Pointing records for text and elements
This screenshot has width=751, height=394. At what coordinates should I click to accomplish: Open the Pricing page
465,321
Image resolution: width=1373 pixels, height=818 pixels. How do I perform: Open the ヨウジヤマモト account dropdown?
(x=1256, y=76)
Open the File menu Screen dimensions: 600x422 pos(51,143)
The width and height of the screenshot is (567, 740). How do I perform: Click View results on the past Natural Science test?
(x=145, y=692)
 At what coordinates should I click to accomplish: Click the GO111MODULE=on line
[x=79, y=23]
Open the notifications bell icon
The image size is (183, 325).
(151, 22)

...

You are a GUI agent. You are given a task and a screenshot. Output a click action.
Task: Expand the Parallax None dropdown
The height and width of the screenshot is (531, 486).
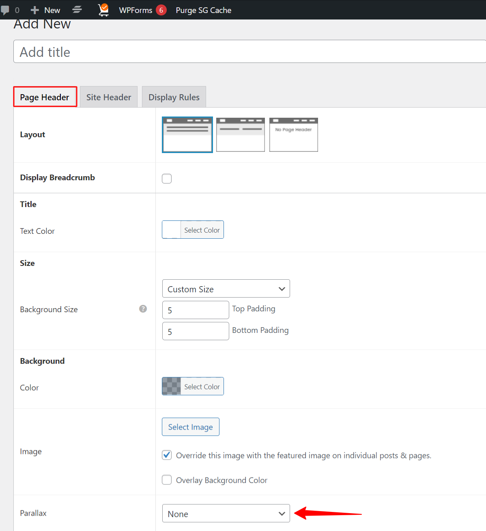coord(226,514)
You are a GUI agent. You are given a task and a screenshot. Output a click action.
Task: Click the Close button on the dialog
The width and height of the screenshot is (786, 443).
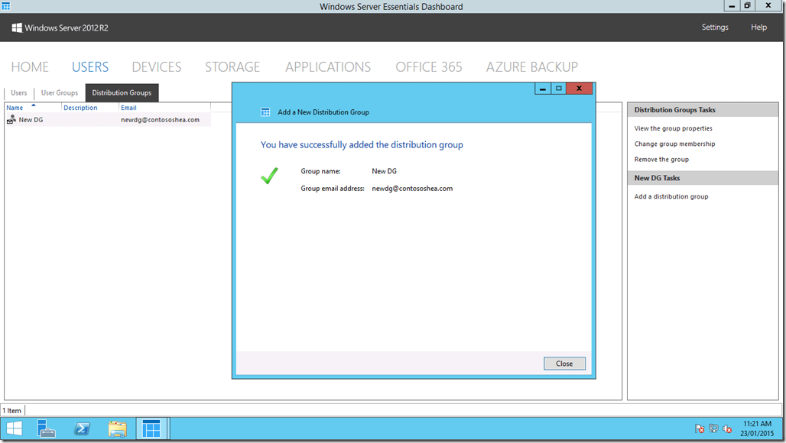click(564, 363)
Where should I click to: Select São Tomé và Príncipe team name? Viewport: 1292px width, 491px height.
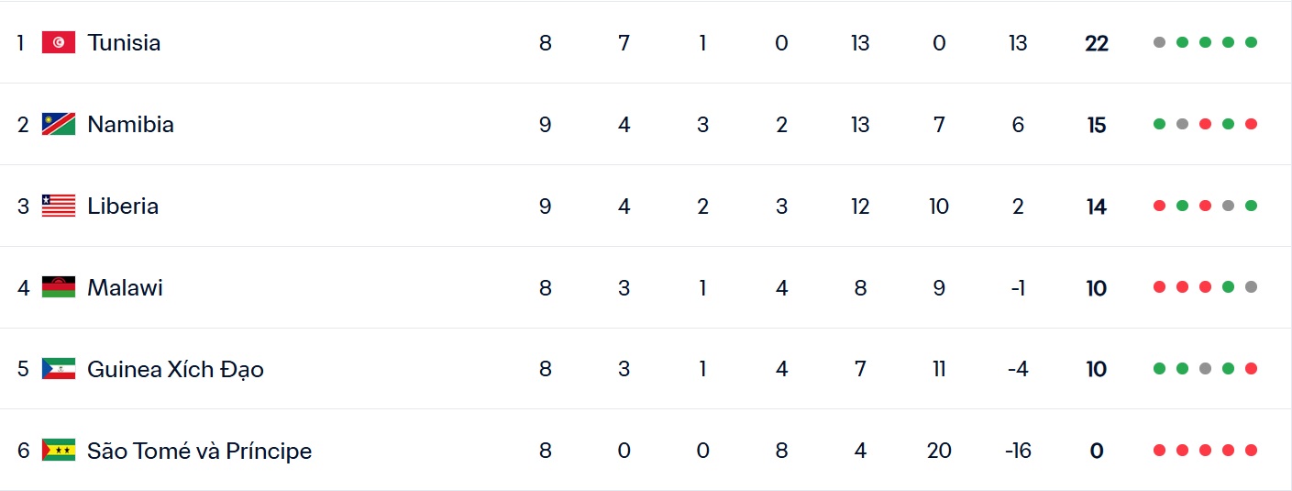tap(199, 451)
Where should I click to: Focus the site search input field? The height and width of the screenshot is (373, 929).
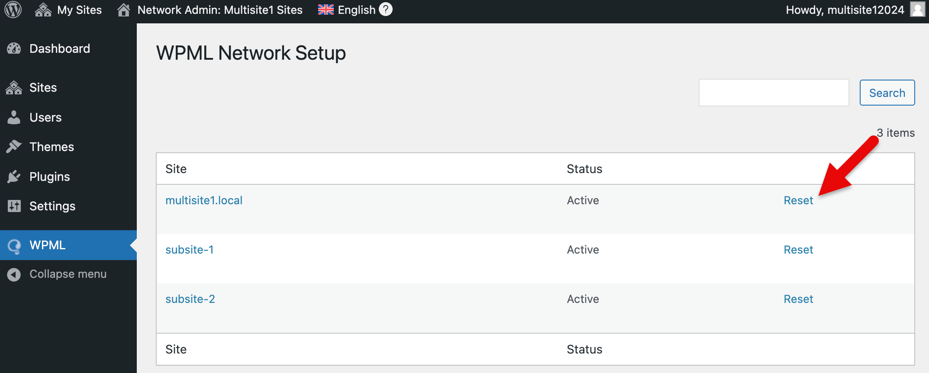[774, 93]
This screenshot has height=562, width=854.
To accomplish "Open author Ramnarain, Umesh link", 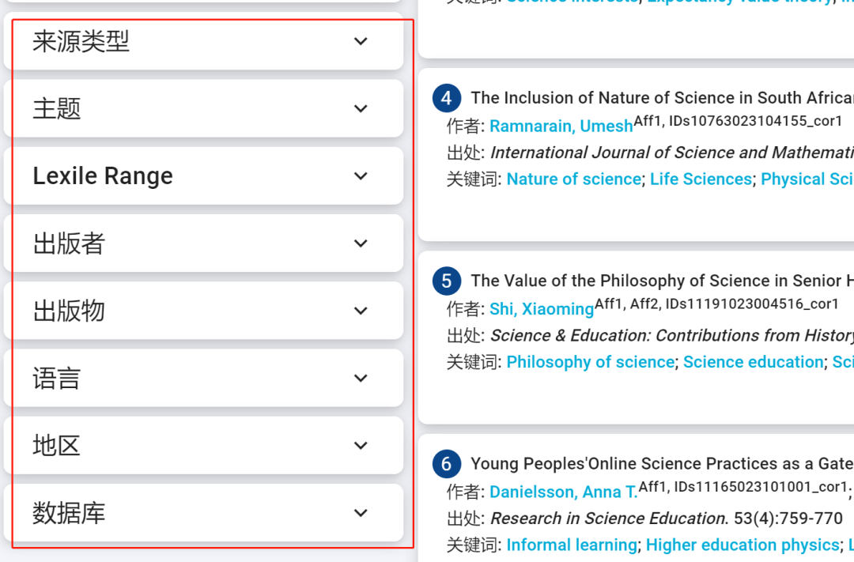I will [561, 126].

Goal of the exercise - Retype everything in the records from the line containing "This screenshot has width=751, height=394." down to the line containing "(x=145, y=692)", including both of those lines.

Response to this exercise -
This screenshot has width=751, height=394. At what coordinates should I click to accomplish: Open the Pricing page
465,321
Image resolution: width=1373 pixels, height=818 pixels. How do I perform: Open the ヨウジヤマモト account dropdown?
(x=1256, y=76)
Open the File menu Screen dimensions: 600x422 pos(51,143)
The width and height of the screenshot is (567, 740). How do I perform: Click View results on the past Natural Science test?
(x=145, y=692)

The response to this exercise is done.